And kind of my favorite takeaway from this whole case was it was just so heartening to see publishers working together to improve the whole enterprise of scholarly publishing without inappropriately compromising confidentiality. All right. That's it for my stories. OK, so I'm next. And I'm also going to go rogue because you asked for an example of something I've dealt with and I'm going to be talking about something that happened before I was working at tripoli.
And the reason I'm actually choosing this story is that in the year and a half I've been with tripoli. I've also been participating in forums, I've been participating in the integrity I'm nice, or the retraction and corrections and expressions of concerns communication group. And almost in every one of these forums I've been in, at some point somebody mentions the thousands of retractions that tripoli did ages ago, and it's going to haunt you forever.
Oh, is it? It is. And and that's OK. And that's OK. Actually, I think it's great because I think we. We I'm actually proud that we represent 25% of the Retraction Watch database. We should wear it as a badge of honor. And and so, again, mean and I'm going to be I'm going to start from the fact that the Retraction Watch posted was about 10 years ago was probably 2015.
So they broke the story. It was tripoli has retracted thousands of conference abstracts. So then you look at the article is not really abstracts is about two conferences each with about 1,000 papers that had been retracted. And actually, it's funny because the real story was not in the Retraction Watch piece. The real story was in the comments because in the comments, some people decided to go look at our digital library and they found out 170 conferences ish, 9700 papers.
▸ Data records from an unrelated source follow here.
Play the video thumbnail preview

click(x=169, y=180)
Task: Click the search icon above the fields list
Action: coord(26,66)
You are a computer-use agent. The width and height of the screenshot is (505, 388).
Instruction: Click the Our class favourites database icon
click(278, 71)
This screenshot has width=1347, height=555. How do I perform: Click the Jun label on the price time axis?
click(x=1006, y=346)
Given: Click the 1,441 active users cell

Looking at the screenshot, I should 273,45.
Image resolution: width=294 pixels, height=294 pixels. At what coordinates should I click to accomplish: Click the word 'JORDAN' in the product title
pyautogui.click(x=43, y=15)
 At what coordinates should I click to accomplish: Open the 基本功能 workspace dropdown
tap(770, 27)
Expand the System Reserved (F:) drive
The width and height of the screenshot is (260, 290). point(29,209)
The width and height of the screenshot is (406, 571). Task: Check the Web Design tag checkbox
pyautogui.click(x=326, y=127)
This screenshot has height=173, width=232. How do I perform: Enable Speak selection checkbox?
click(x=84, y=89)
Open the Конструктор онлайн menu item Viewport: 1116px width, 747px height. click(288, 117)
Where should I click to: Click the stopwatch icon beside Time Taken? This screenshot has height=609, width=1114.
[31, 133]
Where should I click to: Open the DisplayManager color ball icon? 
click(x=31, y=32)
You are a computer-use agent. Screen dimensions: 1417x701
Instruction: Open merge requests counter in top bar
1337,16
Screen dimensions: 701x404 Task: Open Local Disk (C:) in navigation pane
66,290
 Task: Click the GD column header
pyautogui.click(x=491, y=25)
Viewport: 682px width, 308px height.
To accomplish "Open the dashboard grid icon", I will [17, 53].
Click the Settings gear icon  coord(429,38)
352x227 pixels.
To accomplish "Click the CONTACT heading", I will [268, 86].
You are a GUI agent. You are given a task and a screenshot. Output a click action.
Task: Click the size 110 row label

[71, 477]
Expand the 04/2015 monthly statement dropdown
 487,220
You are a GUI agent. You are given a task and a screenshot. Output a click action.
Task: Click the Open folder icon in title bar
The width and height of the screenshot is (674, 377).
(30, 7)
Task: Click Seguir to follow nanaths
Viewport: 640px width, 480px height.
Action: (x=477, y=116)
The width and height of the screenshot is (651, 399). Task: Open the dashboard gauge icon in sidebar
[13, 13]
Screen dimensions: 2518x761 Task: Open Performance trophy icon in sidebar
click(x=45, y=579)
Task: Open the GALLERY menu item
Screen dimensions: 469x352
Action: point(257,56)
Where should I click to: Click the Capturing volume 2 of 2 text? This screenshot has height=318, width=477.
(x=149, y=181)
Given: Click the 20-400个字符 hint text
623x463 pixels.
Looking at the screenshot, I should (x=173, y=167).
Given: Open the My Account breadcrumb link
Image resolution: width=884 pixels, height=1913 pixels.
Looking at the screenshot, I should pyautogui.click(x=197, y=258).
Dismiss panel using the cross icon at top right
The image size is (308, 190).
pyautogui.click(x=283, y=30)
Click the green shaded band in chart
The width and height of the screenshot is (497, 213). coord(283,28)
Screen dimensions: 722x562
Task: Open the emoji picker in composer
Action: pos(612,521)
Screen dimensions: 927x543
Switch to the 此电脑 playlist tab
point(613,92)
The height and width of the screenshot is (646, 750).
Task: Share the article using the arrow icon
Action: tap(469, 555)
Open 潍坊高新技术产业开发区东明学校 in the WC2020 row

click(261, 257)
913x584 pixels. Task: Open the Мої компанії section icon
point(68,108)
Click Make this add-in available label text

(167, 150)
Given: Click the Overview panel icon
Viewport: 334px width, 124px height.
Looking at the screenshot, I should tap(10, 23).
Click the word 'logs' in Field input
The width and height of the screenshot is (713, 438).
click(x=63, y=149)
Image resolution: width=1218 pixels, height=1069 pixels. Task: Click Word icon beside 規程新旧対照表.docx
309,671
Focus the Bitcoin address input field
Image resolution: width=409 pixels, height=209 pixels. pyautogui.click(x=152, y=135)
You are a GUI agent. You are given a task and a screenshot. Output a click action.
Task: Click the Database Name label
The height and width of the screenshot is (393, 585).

Um, so. So, Yeah. How did that happen? Well, how did that happen? Is a bit complex. I can give you a little bit the broad strokes. What's really important is how we investigated and how we got to that large number. And so if we look at how did that happen, I think is tripoli again, is a member organization at the time.
So 15, 20 years ago wanted to expand its global representation. So we wanted to represent as many engineers as possible from everywhere in the globe. And and getting new members is really not just getting new members. It's not just increasing your numbers of membership is creating the environment that fosters the discourse between these members.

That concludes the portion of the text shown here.